Hot Chips kicks off with a morning tutorial covering the three major commodity system interconnects: HyperTransport 3, PCI-E gen 3 and QuickPath nee CSI. With an hour per talk, this should provide an interesting comparison that will undoubtedly reveal many techniques commonly used by all three camps (AMD, PCI-SIG, Intel) to achieve >6GT/s rates. Of particular interest to the author is the accuracy of our earlier report on CSI.
A four hour afternoon tutorial focuses on the OpenCL API for parallel computing. In many ways, OpenCL will be the catalyst for GPGPU adoption – existing proprietary approaches are simply are not palatable for the industry as a whole. Software developers are simply not interested in developing for a single vendor’s hardware. Of course, one interesting question will be the variety of hardware support – AMD, Intel and Nvidia are all obviously on-board, but how long will it be before embedded hardware vendors join in? Another key question is the extent to which OpenCL can readily generate efficient code for the various GPU architectures, although that also lies upon the shoulders of the hardware vendors to create a proper back-end.
The first session focuses on servers, with presentations on AMD’s Magny Cours (which features two 6-core CPUs in a package), Intel’s Nehalem-EX and blade servers. Most of the architectural details for these two are known already; hopefully frequency, performance and power numbers will be forthcoming. Magny Cours will be the first demonstration of commodity multi-chip packages (MCP) for a processor with an integrated memory controller and on-die interconnects. The big question is how will performance/core scale compared to a 6-core device? History (particularly Intel’s earlier MCP designs) seems to suggest that it should drop due to frequency decreases, increased snoop bandwidth and other system level issues. That may not be an issue for Magny Cours, as unlike Intel’s earlier MCPs, they have sufficient memory bandwidth and processor interconnects.

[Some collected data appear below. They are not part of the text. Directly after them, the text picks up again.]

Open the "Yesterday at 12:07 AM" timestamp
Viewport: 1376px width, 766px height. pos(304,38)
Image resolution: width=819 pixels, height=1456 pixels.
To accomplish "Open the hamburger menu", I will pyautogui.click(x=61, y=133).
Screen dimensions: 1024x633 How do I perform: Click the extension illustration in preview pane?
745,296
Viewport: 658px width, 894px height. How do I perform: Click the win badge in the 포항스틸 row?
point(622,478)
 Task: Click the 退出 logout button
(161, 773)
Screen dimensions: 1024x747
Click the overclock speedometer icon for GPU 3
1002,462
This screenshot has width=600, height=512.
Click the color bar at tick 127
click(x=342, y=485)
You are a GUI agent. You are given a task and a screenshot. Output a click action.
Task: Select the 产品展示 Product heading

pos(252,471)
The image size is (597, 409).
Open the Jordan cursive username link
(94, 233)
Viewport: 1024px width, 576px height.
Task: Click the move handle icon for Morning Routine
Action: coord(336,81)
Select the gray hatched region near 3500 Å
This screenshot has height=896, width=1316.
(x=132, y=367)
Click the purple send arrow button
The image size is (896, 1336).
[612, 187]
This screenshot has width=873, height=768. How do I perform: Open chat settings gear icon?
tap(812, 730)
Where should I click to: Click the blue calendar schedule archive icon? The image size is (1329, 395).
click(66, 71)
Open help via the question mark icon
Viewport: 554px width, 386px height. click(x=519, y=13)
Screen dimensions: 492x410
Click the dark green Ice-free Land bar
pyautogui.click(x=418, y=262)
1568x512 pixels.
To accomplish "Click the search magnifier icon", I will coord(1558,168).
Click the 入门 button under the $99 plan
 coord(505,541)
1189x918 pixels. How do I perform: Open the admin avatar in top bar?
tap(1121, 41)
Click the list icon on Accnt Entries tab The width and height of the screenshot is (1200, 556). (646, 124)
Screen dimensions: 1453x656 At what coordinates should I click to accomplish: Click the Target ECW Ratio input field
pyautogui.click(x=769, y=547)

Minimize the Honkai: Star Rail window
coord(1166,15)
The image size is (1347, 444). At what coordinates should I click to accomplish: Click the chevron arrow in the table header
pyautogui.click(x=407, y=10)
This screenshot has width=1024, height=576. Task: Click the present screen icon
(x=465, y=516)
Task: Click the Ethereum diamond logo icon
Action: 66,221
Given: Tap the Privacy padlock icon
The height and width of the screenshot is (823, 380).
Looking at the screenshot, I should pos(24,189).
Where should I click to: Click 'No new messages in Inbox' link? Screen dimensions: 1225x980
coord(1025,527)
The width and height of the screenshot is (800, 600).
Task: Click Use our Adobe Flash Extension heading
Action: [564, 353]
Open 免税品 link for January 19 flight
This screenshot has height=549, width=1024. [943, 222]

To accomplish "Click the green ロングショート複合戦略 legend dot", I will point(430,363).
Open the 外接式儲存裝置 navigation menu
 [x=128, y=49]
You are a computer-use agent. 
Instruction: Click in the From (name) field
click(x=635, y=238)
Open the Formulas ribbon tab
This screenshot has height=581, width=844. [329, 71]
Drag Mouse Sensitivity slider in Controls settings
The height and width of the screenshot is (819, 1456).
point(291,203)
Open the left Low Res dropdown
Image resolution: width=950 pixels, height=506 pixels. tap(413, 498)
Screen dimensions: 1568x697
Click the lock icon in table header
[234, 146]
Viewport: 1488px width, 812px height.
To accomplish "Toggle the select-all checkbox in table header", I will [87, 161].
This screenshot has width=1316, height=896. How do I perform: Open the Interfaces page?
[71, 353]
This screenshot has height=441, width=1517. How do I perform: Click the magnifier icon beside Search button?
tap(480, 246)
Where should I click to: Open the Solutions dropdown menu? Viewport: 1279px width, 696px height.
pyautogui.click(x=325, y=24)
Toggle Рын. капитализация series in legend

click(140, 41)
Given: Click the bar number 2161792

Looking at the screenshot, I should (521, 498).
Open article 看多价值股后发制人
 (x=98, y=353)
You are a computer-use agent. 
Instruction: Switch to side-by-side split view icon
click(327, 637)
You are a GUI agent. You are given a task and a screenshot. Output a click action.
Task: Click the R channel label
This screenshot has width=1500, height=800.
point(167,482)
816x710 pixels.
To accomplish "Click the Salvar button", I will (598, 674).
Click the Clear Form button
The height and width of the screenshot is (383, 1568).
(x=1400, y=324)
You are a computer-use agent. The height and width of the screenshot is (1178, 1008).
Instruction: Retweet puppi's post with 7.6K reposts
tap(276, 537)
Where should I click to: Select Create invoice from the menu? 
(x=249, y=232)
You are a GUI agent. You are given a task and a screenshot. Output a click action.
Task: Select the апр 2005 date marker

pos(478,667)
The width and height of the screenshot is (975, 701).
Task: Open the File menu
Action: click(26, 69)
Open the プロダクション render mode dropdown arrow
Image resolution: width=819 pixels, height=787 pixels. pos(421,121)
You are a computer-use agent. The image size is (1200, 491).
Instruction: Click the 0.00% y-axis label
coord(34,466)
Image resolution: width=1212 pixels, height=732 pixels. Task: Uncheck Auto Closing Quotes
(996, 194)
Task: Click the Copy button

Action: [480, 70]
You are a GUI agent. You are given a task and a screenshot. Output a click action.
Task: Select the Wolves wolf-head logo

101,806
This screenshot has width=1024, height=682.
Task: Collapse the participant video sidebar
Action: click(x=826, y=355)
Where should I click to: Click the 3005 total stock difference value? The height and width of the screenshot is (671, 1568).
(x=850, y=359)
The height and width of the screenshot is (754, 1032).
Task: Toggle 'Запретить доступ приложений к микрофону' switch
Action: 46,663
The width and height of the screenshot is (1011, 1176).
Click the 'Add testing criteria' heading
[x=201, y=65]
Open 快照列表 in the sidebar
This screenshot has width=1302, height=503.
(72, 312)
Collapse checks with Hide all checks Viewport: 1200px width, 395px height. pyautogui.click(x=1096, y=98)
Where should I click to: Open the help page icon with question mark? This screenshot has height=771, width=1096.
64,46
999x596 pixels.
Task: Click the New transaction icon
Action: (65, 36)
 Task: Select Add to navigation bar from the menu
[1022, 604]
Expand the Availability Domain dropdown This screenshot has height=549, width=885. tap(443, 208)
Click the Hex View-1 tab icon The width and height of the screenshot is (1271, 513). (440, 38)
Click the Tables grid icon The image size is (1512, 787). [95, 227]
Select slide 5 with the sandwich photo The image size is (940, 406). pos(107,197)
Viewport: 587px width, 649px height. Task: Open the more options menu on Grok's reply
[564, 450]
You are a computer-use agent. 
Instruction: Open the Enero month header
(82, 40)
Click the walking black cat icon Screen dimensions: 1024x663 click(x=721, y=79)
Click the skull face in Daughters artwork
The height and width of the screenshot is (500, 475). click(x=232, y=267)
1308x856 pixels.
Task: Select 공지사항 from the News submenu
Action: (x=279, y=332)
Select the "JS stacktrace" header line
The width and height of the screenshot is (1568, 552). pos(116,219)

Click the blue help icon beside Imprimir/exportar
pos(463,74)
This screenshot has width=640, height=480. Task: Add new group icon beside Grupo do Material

The server session is followed up by a keynote from Jen-Hsun Huang; hopefully he’ll don more of an engineering perspective than usual in this address. Following that is an I/O oriented session with presentations on a USB3 storage controller, Luxtera’s silicon photonics and Intel’s I/O Hub for Nehalem.
Session 3 is solely focused on academia – a pleasant, forward looking interlude between industrial presentations. There will be three presentations on parallel programming research from Berkeley, UIUC and Stanford. Undoubtedly they will all emphasize the necessity and ability to harness multi-core processors (including GPUs). The Berkeley Lab is the oldest and has the most well documented (and aggressively marketed) approach, while Stanford’s lab was just recently funded and UIUC falls in between. The latter two have yet to really articulate their approach to the broad public.
The next and last session of the day focuses on three client processors and a chipset. It leads off with the first technical discussion of Intel’s Moorestown processor – hopefully with performance and power data and a detailed discussion of architectural improvements over the prior generation. The power and thermal envelop will be of substantial interest as it determines what markets Intel will be able to pursue. In addition to modest power under load, low idle power will be essential for battery operation and a reasonable (0.5-1W) TDP is needed for the smallest form factors. TI will present the OMAP4, a mobile phone oriented SOC (system on a chip) which features a dual-core Cortex A9 and should present an interesting contrast to Moorestown. In many respects, the OMAP4 is the best yardstick to measure Intel’s efforts against – as TI is an entrenched player in the mobile market and their products directly address those needs.
Nvidia will present their Ion chipset for Atom and perhaps discuss plans for working with future Moorestown based devices (or glossing over that roadmap difficulty). Last, Intel will discuss Westmere (and the new crypto instructions in SSE 4.2) and Nehalem in mainstream desktop and notebook products.